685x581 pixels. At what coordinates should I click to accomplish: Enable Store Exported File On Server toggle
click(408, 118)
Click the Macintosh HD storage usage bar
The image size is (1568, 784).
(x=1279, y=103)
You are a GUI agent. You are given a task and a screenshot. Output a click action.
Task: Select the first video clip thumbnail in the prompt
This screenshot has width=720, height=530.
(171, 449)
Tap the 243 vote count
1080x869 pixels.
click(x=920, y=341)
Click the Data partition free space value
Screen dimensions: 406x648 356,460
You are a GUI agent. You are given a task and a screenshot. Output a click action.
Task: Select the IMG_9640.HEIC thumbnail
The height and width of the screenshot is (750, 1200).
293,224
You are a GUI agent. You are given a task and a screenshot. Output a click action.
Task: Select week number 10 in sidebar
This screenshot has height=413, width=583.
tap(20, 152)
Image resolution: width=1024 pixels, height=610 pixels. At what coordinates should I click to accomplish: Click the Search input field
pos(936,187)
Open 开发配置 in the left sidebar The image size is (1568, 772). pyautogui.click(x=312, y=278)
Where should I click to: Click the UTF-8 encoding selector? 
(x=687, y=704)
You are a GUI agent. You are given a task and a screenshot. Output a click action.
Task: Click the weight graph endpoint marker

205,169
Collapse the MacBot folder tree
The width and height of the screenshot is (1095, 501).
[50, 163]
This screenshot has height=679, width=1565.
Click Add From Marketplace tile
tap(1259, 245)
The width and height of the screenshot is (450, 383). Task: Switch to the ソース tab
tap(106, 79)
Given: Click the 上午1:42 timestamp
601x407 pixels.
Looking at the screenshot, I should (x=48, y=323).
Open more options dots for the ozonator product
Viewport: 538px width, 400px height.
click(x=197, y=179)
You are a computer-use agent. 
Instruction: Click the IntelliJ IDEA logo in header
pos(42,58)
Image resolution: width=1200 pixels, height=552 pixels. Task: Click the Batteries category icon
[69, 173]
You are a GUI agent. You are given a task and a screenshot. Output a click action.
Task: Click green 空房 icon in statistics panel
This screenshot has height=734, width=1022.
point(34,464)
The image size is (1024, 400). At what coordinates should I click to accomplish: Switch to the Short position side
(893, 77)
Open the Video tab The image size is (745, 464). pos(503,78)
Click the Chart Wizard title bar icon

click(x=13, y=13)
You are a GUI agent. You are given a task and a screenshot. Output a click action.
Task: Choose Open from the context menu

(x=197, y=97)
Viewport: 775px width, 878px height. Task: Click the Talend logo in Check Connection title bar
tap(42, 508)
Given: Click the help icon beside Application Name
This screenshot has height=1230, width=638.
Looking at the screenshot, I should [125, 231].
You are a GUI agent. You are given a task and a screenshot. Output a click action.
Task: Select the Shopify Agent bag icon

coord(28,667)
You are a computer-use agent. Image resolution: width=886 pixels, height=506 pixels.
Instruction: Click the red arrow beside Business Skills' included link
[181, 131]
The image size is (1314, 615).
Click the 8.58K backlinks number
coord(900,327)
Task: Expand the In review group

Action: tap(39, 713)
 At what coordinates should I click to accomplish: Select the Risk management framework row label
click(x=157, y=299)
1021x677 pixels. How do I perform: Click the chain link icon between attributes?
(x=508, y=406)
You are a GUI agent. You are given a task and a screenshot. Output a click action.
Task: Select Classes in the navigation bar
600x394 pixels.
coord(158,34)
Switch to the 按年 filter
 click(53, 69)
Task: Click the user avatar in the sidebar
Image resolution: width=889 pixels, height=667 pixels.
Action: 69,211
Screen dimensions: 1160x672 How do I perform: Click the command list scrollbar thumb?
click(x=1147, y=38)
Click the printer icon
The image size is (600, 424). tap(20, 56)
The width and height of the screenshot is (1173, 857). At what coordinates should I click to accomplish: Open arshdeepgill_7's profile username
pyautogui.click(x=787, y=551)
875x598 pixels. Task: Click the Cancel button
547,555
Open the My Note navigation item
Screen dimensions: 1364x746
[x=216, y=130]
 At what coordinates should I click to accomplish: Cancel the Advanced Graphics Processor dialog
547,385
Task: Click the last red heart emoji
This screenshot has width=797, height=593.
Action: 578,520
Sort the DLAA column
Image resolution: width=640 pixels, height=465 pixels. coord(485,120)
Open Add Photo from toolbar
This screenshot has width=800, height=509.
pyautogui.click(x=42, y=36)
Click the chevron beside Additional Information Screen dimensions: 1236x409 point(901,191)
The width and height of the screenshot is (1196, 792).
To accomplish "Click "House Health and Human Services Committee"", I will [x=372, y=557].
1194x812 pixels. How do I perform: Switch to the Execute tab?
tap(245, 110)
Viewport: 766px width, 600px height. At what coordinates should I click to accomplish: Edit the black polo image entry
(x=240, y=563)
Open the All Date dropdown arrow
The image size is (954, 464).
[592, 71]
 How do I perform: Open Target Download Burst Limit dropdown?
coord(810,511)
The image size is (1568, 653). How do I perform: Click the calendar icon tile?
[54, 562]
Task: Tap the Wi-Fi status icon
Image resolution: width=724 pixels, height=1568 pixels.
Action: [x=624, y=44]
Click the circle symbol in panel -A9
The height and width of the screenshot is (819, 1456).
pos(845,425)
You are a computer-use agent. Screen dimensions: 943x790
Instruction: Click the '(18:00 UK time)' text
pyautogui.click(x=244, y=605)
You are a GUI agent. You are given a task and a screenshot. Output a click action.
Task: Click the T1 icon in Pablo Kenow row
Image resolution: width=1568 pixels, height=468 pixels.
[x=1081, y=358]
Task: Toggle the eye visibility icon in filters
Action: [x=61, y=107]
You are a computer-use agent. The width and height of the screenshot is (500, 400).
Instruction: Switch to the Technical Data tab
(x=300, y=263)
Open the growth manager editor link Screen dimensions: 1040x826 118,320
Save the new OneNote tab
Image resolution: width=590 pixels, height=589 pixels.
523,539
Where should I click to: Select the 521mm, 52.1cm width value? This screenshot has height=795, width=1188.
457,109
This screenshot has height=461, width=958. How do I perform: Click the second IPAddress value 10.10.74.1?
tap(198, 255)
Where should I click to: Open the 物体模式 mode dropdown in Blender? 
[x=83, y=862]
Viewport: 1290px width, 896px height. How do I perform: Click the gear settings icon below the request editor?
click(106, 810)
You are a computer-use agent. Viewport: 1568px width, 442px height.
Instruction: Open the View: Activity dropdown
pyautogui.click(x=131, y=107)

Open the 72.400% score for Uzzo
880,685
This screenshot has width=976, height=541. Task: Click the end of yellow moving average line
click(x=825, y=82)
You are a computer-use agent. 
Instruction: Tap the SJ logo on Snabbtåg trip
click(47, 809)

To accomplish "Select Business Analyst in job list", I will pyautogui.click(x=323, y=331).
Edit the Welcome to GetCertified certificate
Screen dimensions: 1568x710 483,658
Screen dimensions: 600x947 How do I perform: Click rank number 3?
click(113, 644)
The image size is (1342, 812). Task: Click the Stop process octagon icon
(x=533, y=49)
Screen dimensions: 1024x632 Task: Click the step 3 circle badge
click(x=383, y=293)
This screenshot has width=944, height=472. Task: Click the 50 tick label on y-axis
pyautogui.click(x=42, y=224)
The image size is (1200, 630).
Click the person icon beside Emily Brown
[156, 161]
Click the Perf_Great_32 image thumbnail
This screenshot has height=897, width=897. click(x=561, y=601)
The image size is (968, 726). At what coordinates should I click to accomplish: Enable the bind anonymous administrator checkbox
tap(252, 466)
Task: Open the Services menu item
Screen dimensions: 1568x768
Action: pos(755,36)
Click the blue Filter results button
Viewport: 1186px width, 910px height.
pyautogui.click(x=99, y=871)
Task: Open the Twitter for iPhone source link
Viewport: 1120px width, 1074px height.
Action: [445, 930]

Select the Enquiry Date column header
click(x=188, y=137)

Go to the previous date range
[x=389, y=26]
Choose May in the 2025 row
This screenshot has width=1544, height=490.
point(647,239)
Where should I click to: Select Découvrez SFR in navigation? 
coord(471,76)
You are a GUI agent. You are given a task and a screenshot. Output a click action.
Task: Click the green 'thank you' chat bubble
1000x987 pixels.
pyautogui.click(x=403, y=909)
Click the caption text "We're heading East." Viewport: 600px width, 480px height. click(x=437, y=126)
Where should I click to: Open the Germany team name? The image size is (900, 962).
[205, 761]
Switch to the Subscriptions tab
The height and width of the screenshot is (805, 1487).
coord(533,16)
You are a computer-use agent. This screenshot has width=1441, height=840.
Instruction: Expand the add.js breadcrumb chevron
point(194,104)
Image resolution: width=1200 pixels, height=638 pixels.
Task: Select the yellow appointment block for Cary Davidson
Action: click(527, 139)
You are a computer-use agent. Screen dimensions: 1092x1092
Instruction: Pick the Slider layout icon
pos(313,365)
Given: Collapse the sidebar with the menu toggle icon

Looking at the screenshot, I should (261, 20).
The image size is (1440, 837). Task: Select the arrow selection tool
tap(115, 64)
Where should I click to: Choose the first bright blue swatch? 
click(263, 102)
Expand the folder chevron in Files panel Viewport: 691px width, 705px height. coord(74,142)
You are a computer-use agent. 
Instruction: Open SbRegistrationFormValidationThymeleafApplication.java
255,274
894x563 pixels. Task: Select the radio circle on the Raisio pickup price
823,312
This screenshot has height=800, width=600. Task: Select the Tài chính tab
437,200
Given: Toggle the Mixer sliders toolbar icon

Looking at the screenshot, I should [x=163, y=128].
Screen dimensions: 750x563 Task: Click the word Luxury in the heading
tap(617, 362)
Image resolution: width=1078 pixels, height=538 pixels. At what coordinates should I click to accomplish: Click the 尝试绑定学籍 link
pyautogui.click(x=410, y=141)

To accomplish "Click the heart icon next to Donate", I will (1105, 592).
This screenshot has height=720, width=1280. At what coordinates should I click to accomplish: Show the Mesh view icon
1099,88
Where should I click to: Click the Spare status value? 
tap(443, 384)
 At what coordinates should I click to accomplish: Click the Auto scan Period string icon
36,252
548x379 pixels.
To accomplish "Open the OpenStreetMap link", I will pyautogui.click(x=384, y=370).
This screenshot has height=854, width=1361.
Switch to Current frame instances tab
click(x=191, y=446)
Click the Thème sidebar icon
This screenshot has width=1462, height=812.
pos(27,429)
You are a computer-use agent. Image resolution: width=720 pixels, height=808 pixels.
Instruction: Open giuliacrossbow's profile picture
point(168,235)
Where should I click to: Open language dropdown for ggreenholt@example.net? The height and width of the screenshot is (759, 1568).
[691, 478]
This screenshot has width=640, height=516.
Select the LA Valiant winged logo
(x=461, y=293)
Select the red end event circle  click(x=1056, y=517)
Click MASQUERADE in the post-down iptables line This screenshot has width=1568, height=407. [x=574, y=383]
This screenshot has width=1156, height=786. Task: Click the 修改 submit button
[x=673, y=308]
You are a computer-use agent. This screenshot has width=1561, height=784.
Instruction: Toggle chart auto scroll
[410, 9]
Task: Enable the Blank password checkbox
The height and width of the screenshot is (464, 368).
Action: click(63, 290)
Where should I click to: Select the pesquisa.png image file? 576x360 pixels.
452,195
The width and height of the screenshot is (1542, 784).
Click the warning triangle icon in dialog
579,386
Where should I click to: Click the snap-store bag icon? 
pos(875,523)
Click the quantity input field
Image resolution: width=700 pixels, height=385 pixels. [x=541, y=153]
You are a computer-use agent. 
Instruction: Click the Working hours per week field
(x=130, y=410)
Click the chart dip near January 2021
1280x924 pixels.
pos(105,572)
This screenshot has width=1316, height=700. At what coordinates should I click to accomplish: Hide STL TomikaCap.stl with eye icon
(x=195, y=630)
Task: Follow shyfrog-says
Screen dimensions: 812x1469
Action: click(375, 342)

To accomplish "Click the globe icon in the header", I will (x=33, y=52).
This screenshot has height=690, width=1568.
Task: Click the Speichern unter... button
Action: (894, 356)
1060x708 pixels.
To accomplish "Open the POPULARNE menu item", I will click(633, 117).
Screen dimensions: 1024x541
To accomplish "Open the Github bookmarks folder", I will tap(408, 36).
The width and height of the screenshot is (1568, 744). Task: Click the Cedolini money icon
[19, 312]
· · · ·
* [Goal of the exercise] Using the listing above, return word for word each line from the one that has "Task: Select the IMG_9640.HEIC thumbnail" through the one that has "Given: Click the 上午1:42 timestamp", and no line outside that range.

* [Answer for the task]
Task: Select the IMG_9640.HEIC thumbnail
The height and width of the screenshot is (750, 1200).
293,224
You are a GUI agent. You are given a task and a screenshot. Output a click action.
Task: Select week number 10 in sidebar
This screenshot has height=413, width=583.
tap(20, 152)
Image resolution: width=1024 pixels, height=610 pixels. At what coordinates should I click to accomplish: Click the Search input field
pos(936,187)
Open 开发配置 in the left sidebar The image size is (1568, 772). pyautogui.click(x=312, y=278)
Where should I click to: Click the UTF-8 encoding selector? 
(x=687, y=704)
You are a GUI agent. You are given a task and a screenshot. Output a click action.
Task: Click the weight graph endpoint marker

205,169
Collapse the MacBot folder tree
The width and height of the screenshot is (1095, 501).
[50, 163]
This screenshot has height=679, width=1565.
Click Add From Marketplace tile
tap(1259, 245)
The width and height of the screenshot is (450, 383). Task: Switch to the ソース tab
tap(106, 79)
Given: Click the 上午1:42 timestamp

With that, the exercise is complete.